■テレビでおなじみの「日本直販」ブランド
 創業当初は通信教育業者だったが、法人化と同時に通信販売事業に参入。当社の知名度を
飛躍的に向上させたのは「日本直販」ブランドで昼夜に放送されるテレビショッピングだった。業界の
草分け的存在で、債権者集会で副社長が「日本直販ブランドの知名度は95%」と語るほどブランド
浸透率は高い。数々のヒット商品を生み、1992年4月には一等地に13階建ての本社ビルを建設、
95年9月期には売上高約525億円を計上していた。

 90年代後半に入り、インターネットの普及に伴って消費者の購買スタイルが変化したことで、
倒産直前の2011年9月期の売上はピーク時の半分にも満たない約249億円まで低下。
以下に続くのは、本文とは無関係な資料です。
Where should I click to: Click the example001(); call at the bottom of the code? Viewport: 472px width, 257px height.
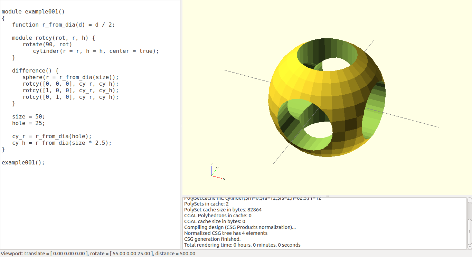pyautogui.click(x=22, y=162)
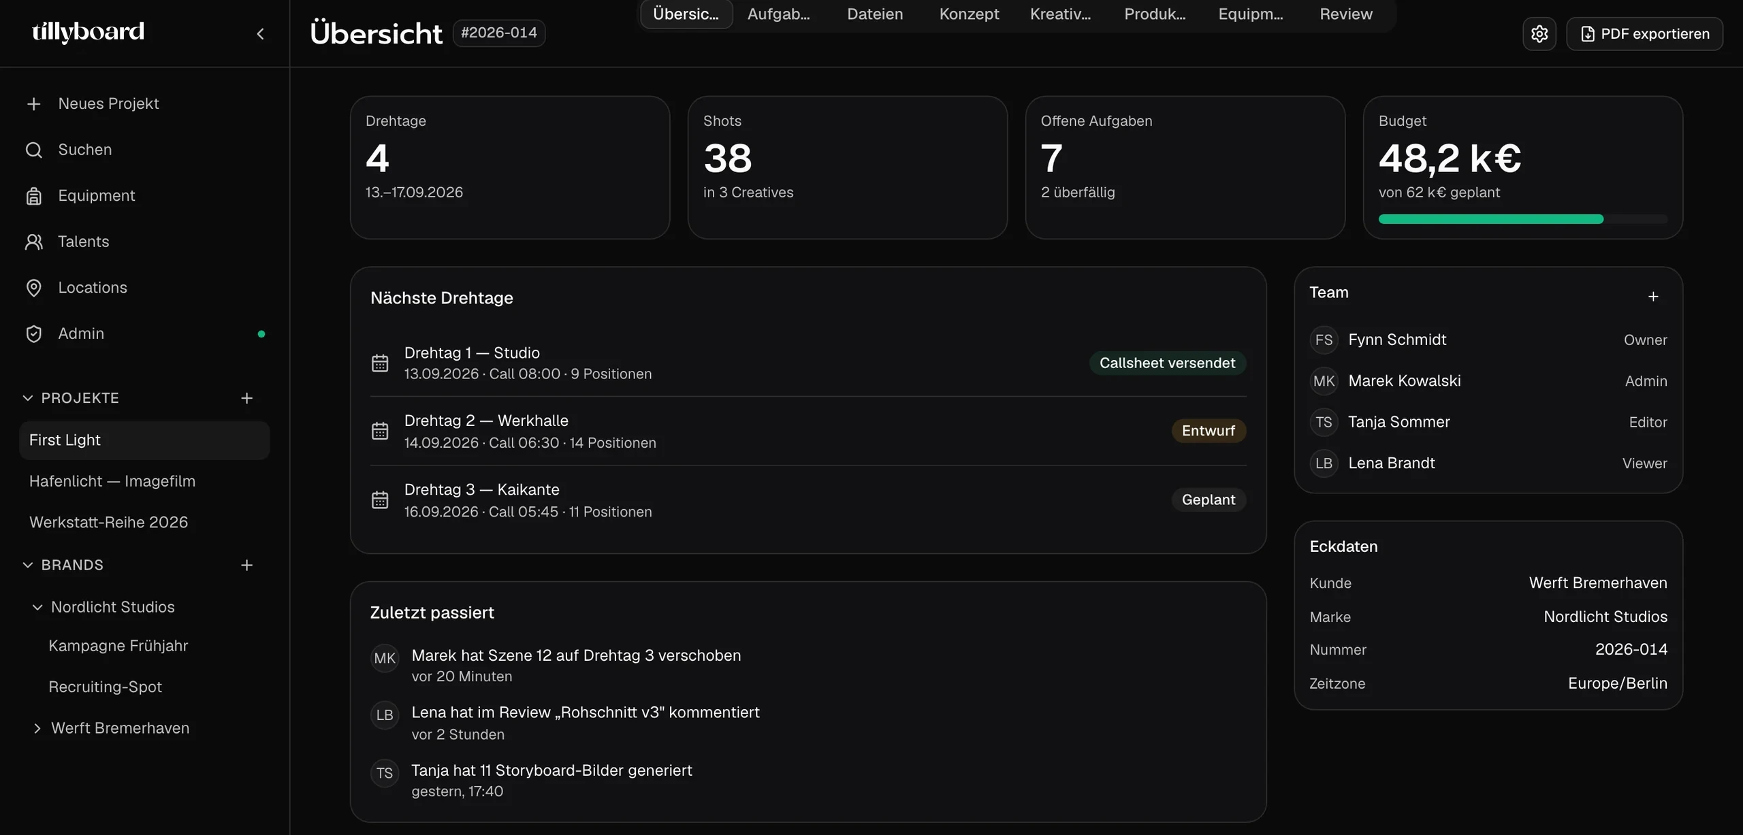This screenshot has width=1743, height=835.
Task: Click the calendar icon for Drehtag 3
Action: click(x=380, y=500)
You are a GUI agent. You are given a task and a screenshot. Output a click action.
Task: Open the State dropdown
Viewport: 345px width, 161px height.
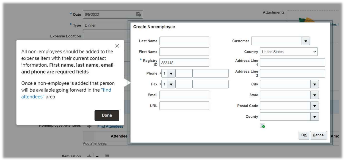[x=314, y=95]
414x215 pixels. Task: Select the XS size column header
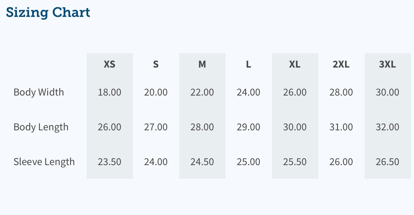point(109,65)
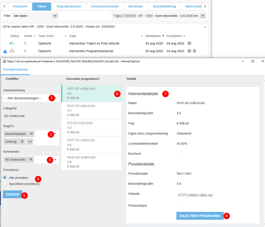Switch to the Trajectendossier tab

coord(69,6)
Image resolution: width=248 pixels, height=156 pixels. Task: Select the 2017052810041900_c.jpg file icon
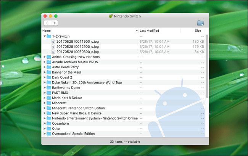(53, 41)
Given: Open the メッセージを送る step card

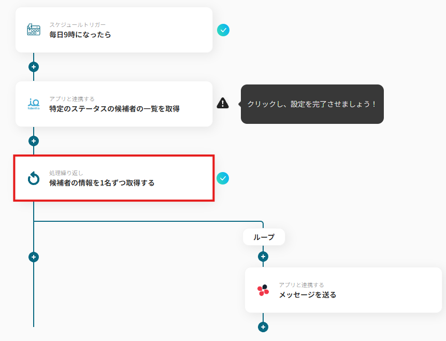Looking at the screenshot, I should (x=342, y=290).
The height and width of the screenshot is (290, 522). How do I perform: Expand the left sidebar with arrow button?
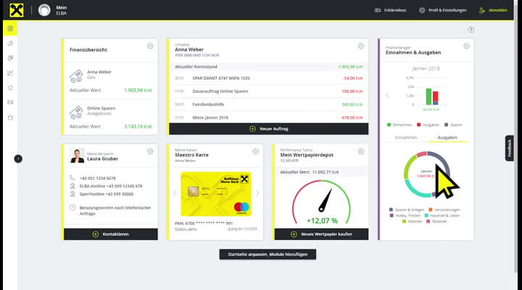click(x=18, y=158)
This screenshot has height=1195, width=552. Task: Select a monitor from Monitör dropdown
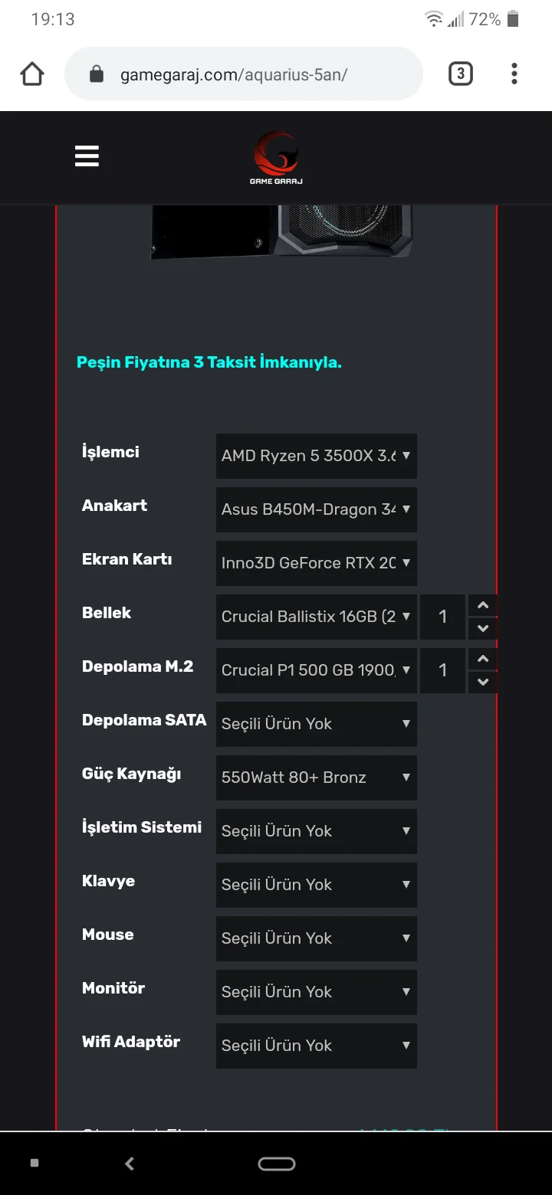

昨年5月、
取引金融機関にファクスでリスケ(債務返済の繰り延べ)を要請する書類が送られてきて、資金繰り
悪化が明るみに出た。リスケ要請の際は経営陣が経営実態の分かる資料を携えて自らの足で
廻ることが通例。当社の場合、ファクスで書類が流れてきただけで、詳細な資料を求める金融機関
には数枚の資料を本社まで取りに来させていたが、この一連の行動が金融機関には誠意のなさと
映ってしまった。

■長年の粉飾が発覚し債務超過に転落
 7月、バンクミーティングで資産査定の途中経過が公表されたが、出てきた数字は債務超過額
約90億円という予想外のものだった。本社ビルの含み損60億円内外も含まれていたが、それを
勘案しても11年9月期の決算では約70億円あった純資産が約30億円の債務超過に転落。実に
約100億円の資産が目減りしていた。

 経営陣は在庫の架空計上や売掛金の水増し計上などによる粉飾決算を行っていたことを認めたが、
いつから始めたのかは定かでないと回答。取引先で信用不安が囁かれ始め、事業環境は悪化、
基幹事業のテレビショッピングも赤字を強いられていた。スポンサーによる再建を模索するも具体的な
企業名は明かされず、信用回復に至る材料は見出せないでいた。

■民事再生申請で経営責任を追及
 スポンサー選定の結果が出ないまま売上減少に歯止めがかからず、取引条件の変更に応じざるを
得なくなり、資金繰りはさらに悪化。11月末日までの約16億円の支払いが不可能になり、ついに
11月9日、民事再生法の適用を申請した。

 申立書によると負債総額は約174億9300万円、債務超過額は約106億円まで膨張。債権者集会
では取引銀行から経営陣の個人保証履行や特別背任の疑いについての質問が出るなど、粉飾決算の
責任を問う姿勢が明らかとなった。日本直販ブランドはスポンサーに譲渡されるが、長く粉飾決算に
手を染めてきた当社が今後、債権者に対してどのような誠意を見せられるか、注目が集まっている。